I was young, too young for too many formative memories, but I think it was a work picnic for my father, and mostly what I remember is one of the mothers getting us an empty miracle whip jar, the label residue still stuck to its sides, and all of us children cupping the lit life and putting them into the jar. I remember bringing the jar home with us and I remember the morning most of all, the dark butts of dead flies at the bottom of the glass.

Children were not often confronted with death in the 80s, and though I would lose grandparents and elderly neighbors soon enough, and my own brother in our teens, this was my first memory of killing something myself.

This was my first memory of killing something myself.

I have never seen a lightning bug since without this visceral memory coming, the remnants of a sinking sense of culpability bottoming me out and guilt rising up, filling up to my throat.

Perhaps you think it’s an extreme response, but I was a child and this is when our most core memories are made.

Catching fireflies is how I often think about faith these days. There is something mysterious, miraculous, some might say mystically about faith. There are times when you see it, feel it profoundly, and times when it is all but gone from you, invisible in a dark night. Eventually one might learn to simply observe their faith—the way it rises, falls, ebbs, flows—because to capture it, put in a jar, stick a lid on it, is to kill it.

To have faith is to put our trust in something we cannot see or control, cannot capture or contain, cannot fully understand or explain. It is irrational to have faith. To convince someone to have it or have more of it is impossible. It cannot be done. To fully explain how to come by it or where it comes from is an exercise in near futility. It is free for everyone and everyone has it to varying degrees and in various things. Our own experience with faith, of faith, through faith is as unique as our own fingerprint. It cannot be replicated or repeated.

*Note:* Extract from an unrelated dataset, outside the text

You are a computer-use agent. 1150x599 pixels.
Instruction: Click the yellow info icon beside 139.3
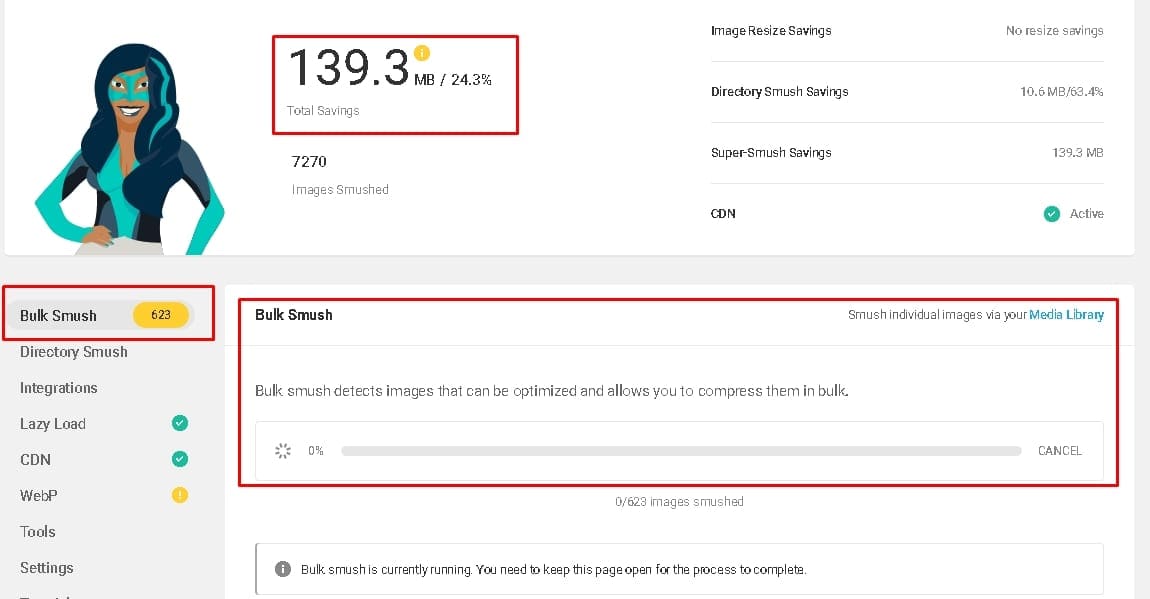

While there is perhaps right doctrine or true history or real events, our experience with all of them will be unique. The way you read this will not be the way I wrote it, nor the way you speak of it to another, or the way they understand it.

We are faced with a choice then.

  • Do we observe someone’s experience of faith, knowing it is not our own and cannot truly be understood or argued with?

  • Or do we try to capture it, contain it, keep it, put it in a jar, and almost certainly kill it?

This is, as all preambles are, a long preamble to the next installment of the I Changed My Mind on Sexuality series. You can read the introduction here and Part One here.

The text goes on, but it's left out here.